Perth's emergency department staff — physicians, nurses, technicians, and support personnel — work at the sharp edge of medicine, where the line between life and death is crossed and recrossed daily. For these professionals, Physicians' Untold Stories is not an abstract exploration of consciousness but a direct reflection of their working environment. The book's accounts of patients who return from cardiac arrest with vivid memories of events during their death mirror the experiences that ED staff in Perth encounter in their own practice. For Perth's emergency medicine community, the book provides validation, context, and a deeper understanding of the extraordinary events that unfold in the most ordinary of clinical settings.

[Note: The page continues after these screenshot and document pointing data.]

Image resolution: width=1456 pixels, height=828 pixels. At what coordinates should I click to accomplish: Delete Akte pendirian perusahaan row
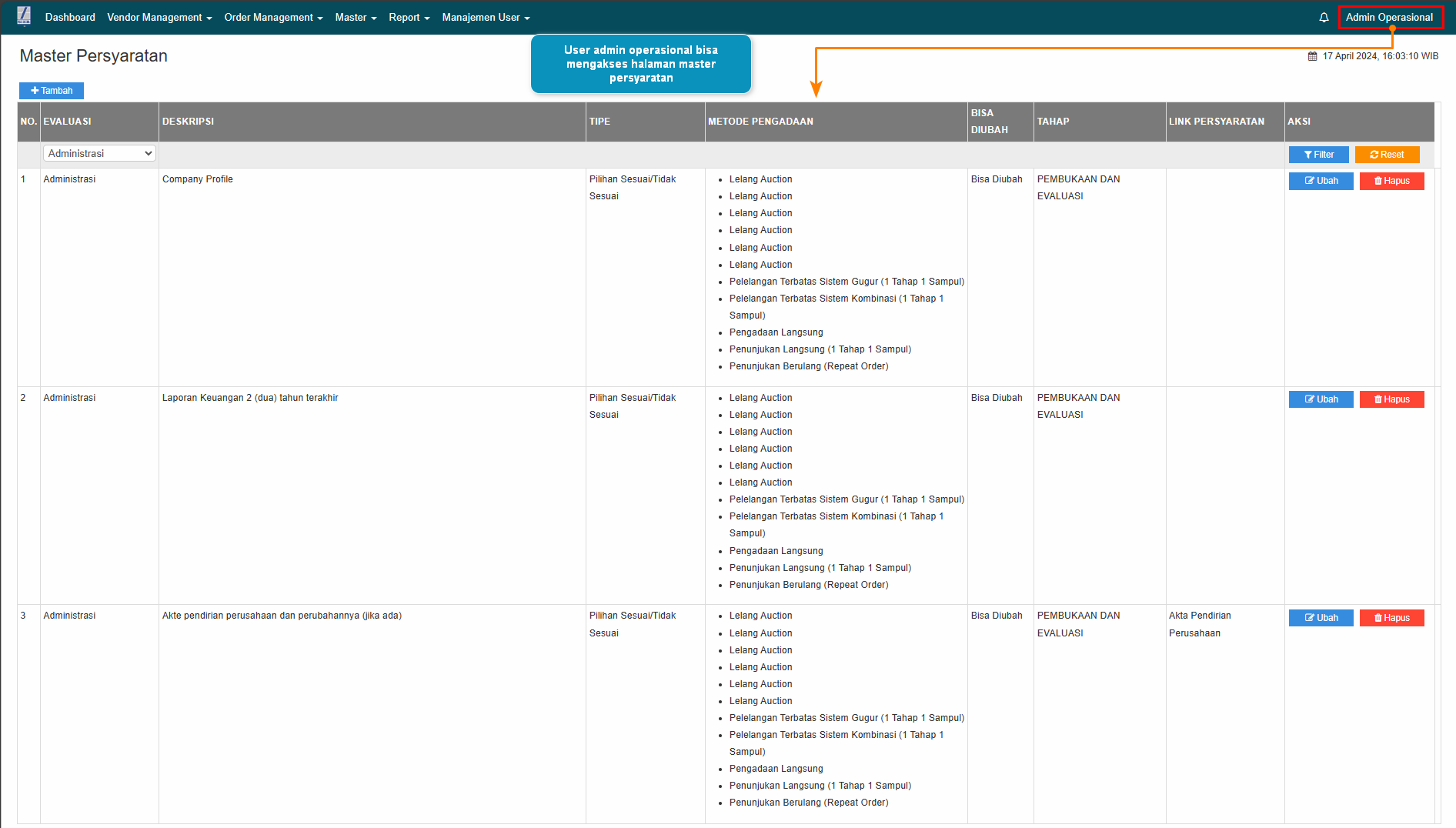pyautogui.click(x=1391, y=618)
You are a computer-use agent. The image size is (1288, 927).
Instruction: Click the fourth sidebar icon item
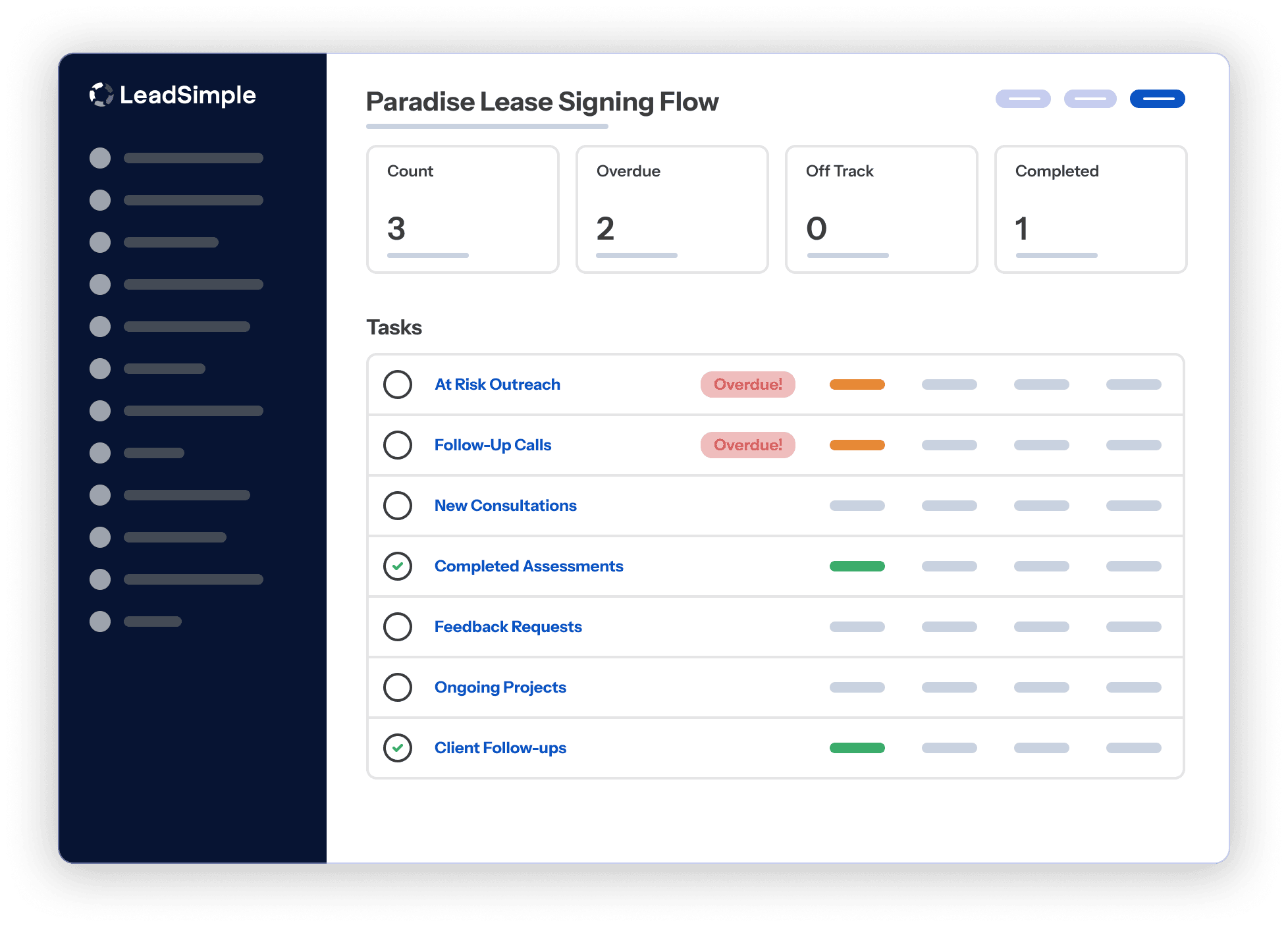click(x=100, y=284)
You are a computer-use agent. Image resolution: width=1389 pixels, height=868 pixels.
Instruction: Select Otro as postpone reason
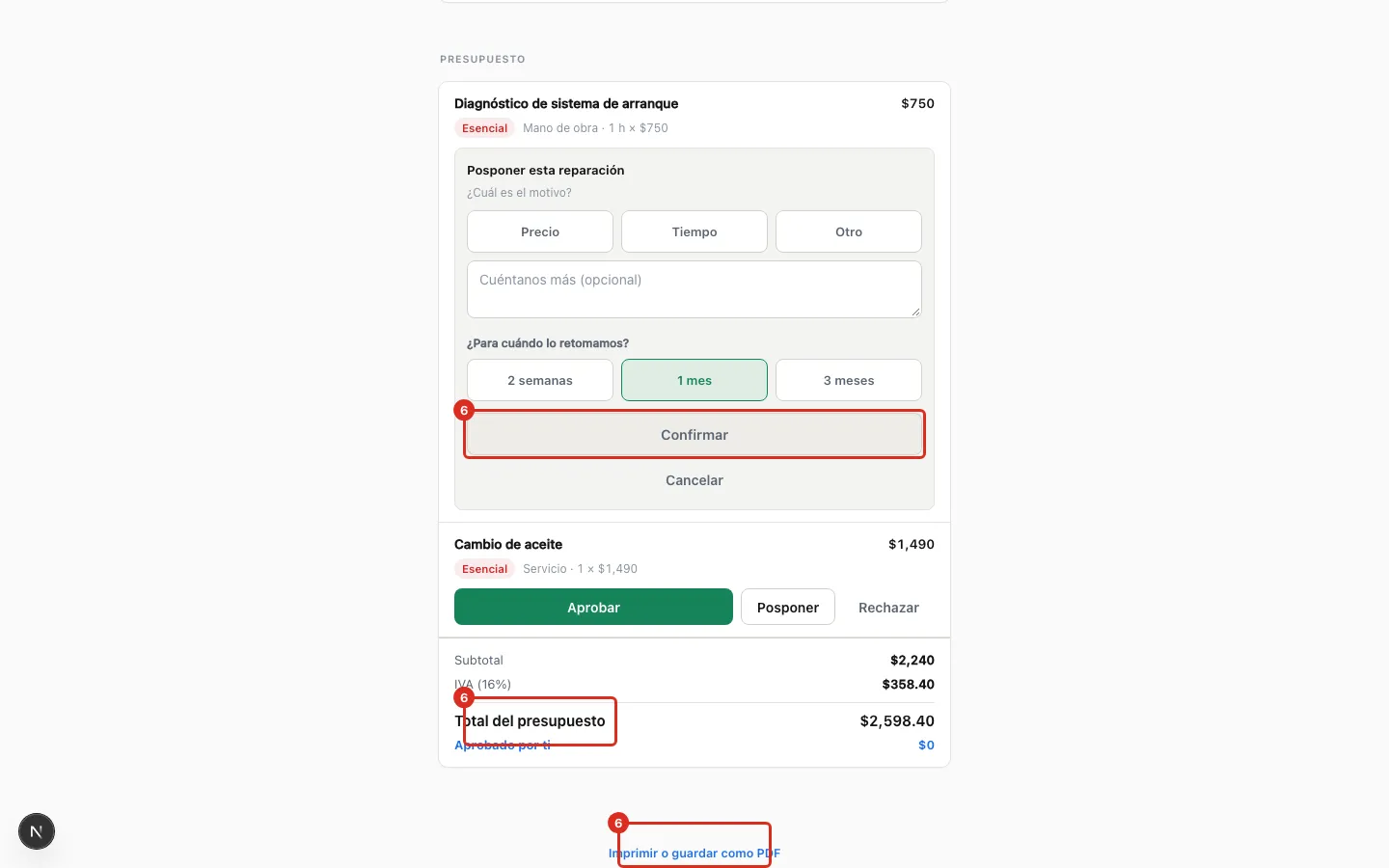click(x=849, y=231)
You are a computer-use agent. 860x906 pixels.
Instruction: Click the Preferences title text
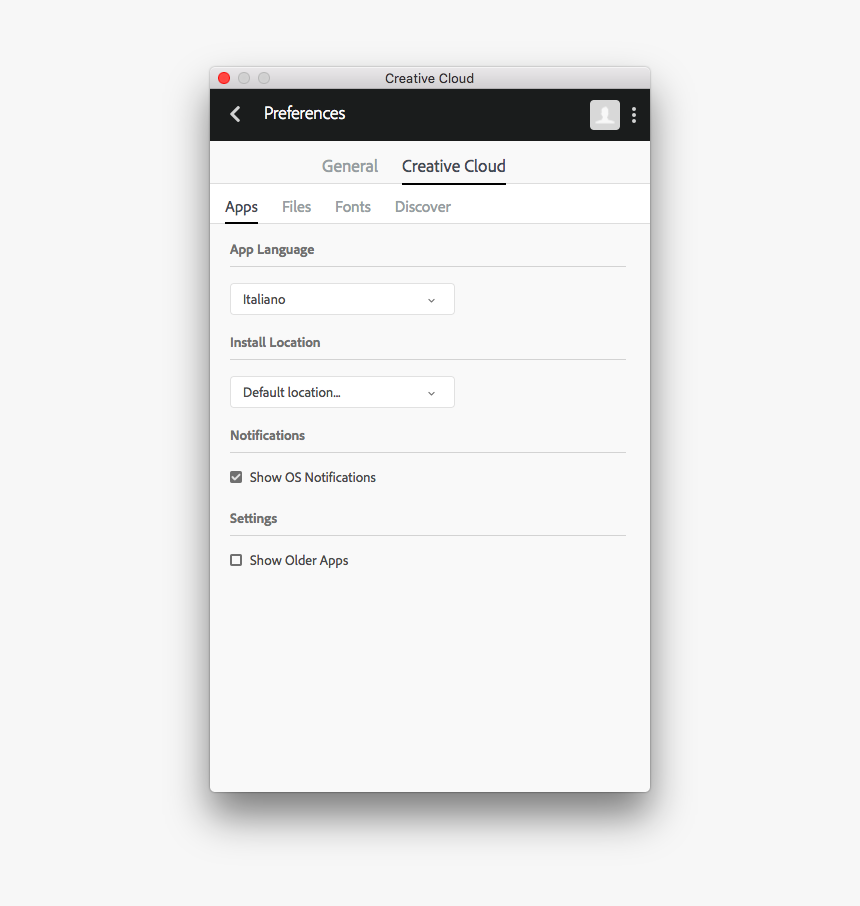[304, 114]
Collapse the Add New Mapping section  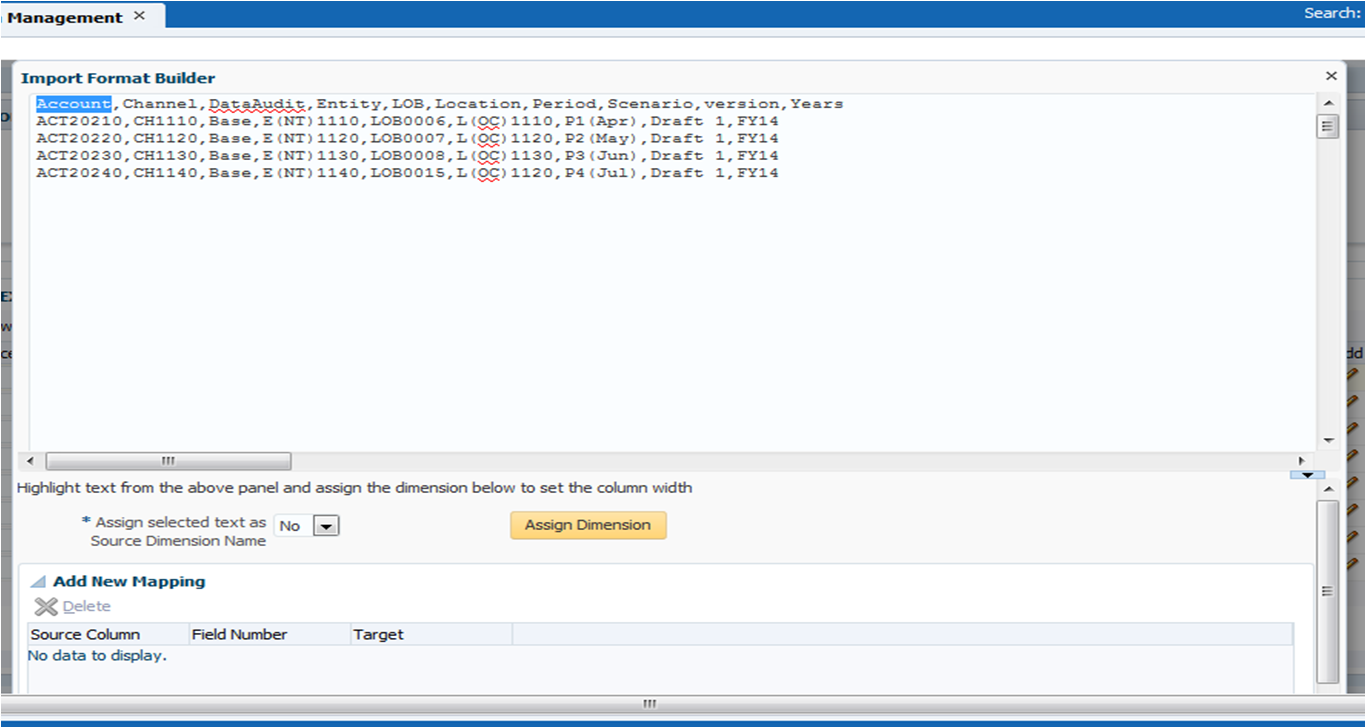[36, 581]
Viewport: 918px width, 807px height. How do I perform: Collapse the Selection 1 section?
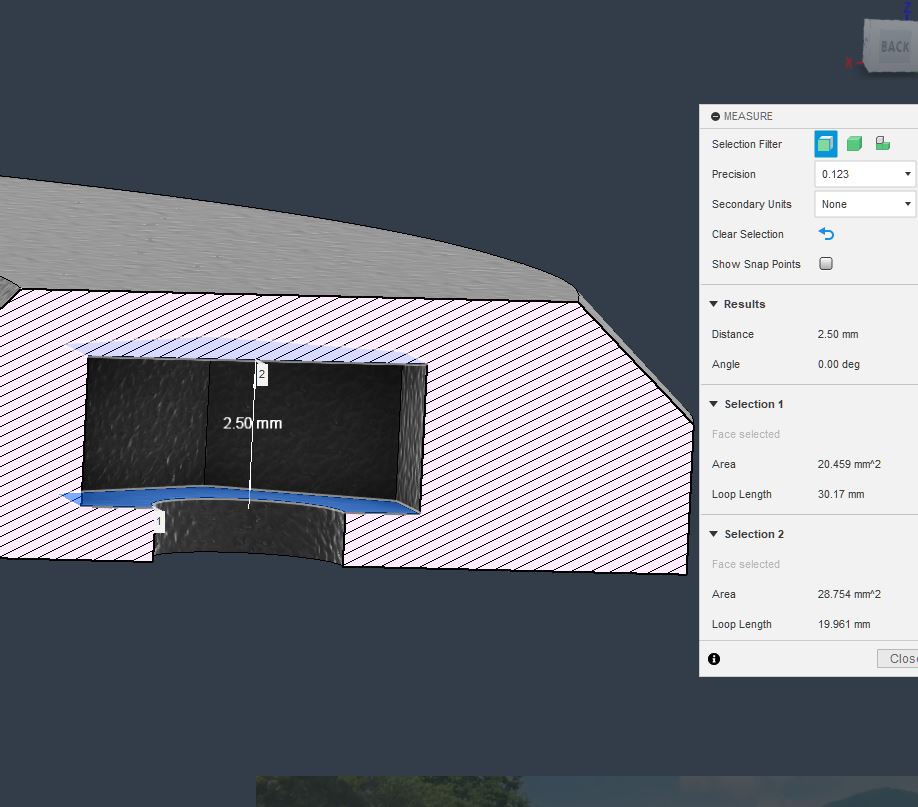pos(713,404)
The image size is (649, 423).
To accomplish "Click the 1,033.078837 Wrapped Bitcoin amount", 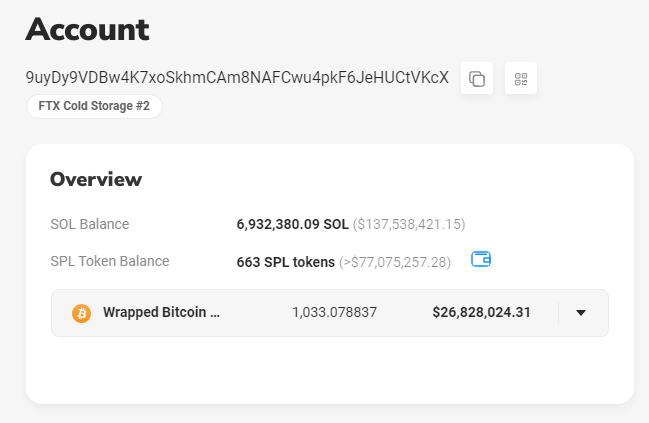I will point(334,312).
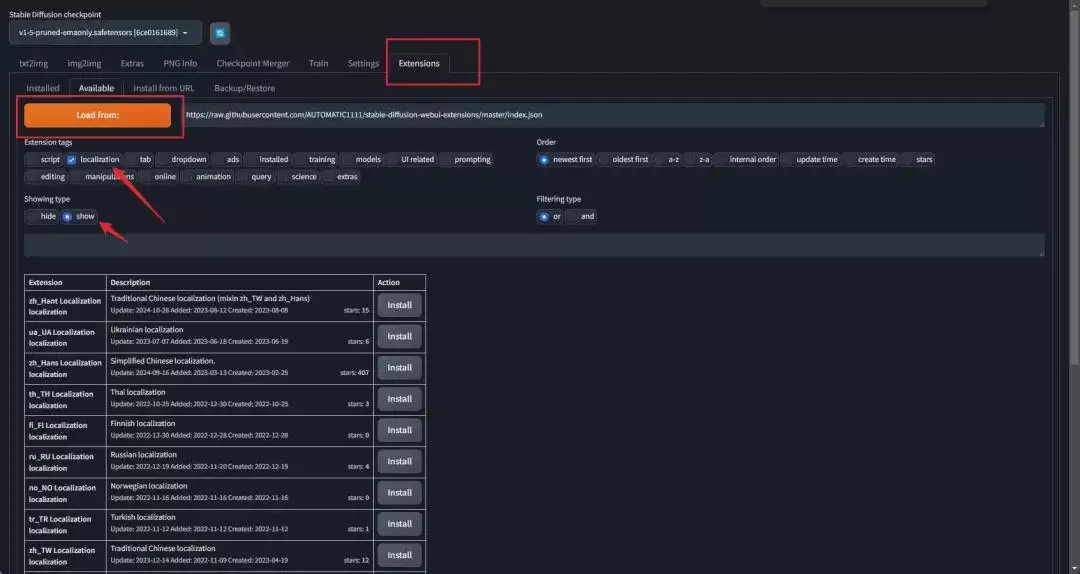Install the ru_RU Localization extension
The height and width of the screenshot is (574, 1080).
(399, 461)
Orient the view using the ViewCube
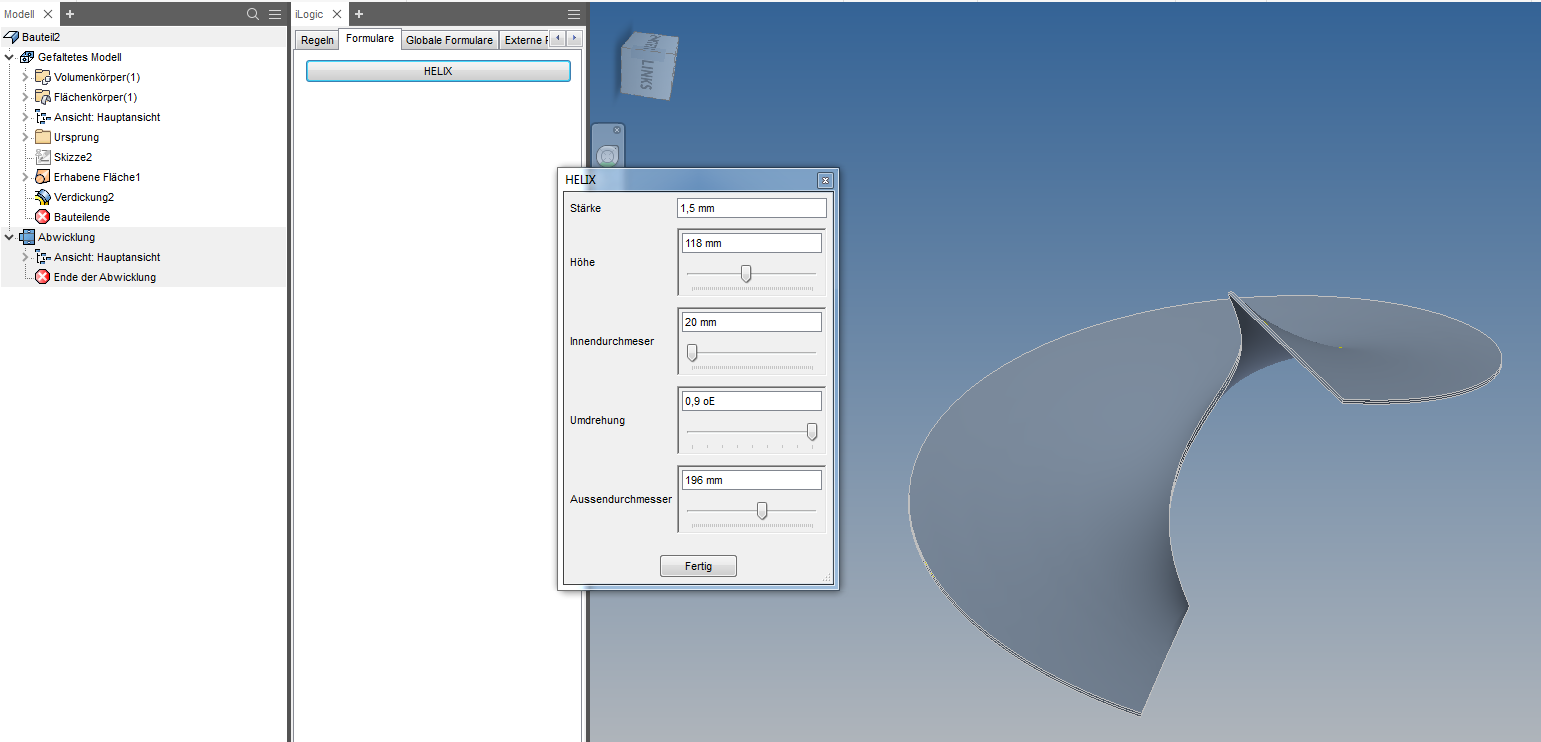This screenshot has height=742, width=1541. click(648, 64)
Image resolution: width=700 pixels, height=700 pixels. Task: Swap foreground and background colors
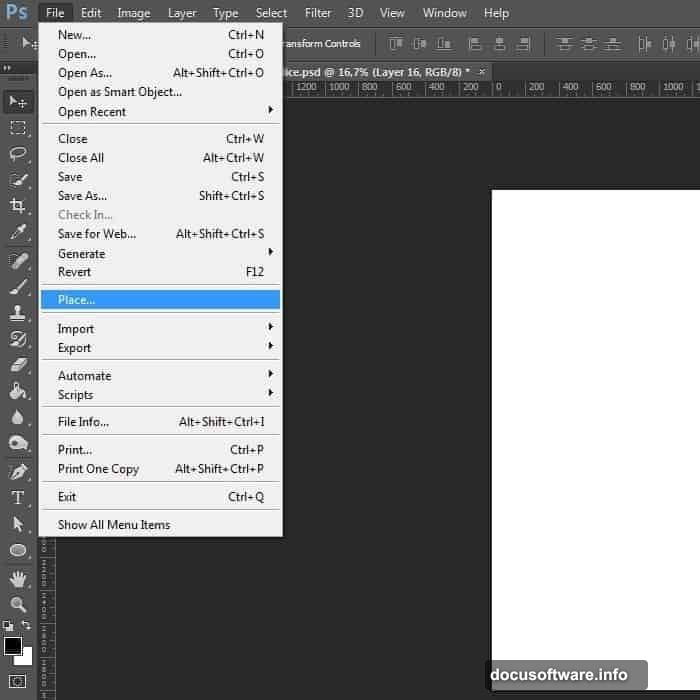(x=27, y=626)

How This Book Can Help You
County medical society meetings near Perth, Scotland that discuss this book will find it generates the kind of collegial conversation that these societies were founded to promote. When physicians share their extraordinary experiences with peers who understand the professional stakes of such disclosure, the conversation achieves a depth and honesty that no other forum permits. This book is an invitation to that conversation.


About the Author
Dr. Scott J. Kolbaba, MD is an internist at Northwestern Medicine. Mayo Clinic trained, he spent three years interviewing 200+ physicians about their most extraordinary experiences.
Medical Fact
The term "triage" was developed during the Napoleonic Wars by surgeon Dominique Jean Larrey to prioritize casualties.
Free Interactive Wellness Tools
Explore our physician-designed assessment tools — free, private, and educational.
Neighborhoods in Perth
These physician stories resonate in every corner of Perth. The themes of healing, hope, and the unexplained connect to communities throughout the area.
Explore Nearby Cities in Scotland
Physicians across Scotland carry extraordinary stories. Explore these nearby communities.
Popular Cities in United Kingdom
Explore Stories in Other Countries
These physician stories transcend borders. Discover accounts from medical communities around the world.
Related Reading
Do you think physicians hide their extraordinary experiences out of fear of professional judgment?
Dr. Kolbaba found that nearly every physician he interviewed had a story they'd never shared.
Your vote is anonymized and stored locally on your device.
Medical Fact
Frequently Asked Questions

Ready to Discover the Stories Medicine Never Says Out Loud?
Physicians' Untold Stories by Scott J. Kolbaba, MD — 4.3 stars from 1018 readers. Available on Amazon in paperback and Kindle.
Order on Amazon →Explore physician stories, medical history, and the unexplained in Perth, United Kingdom.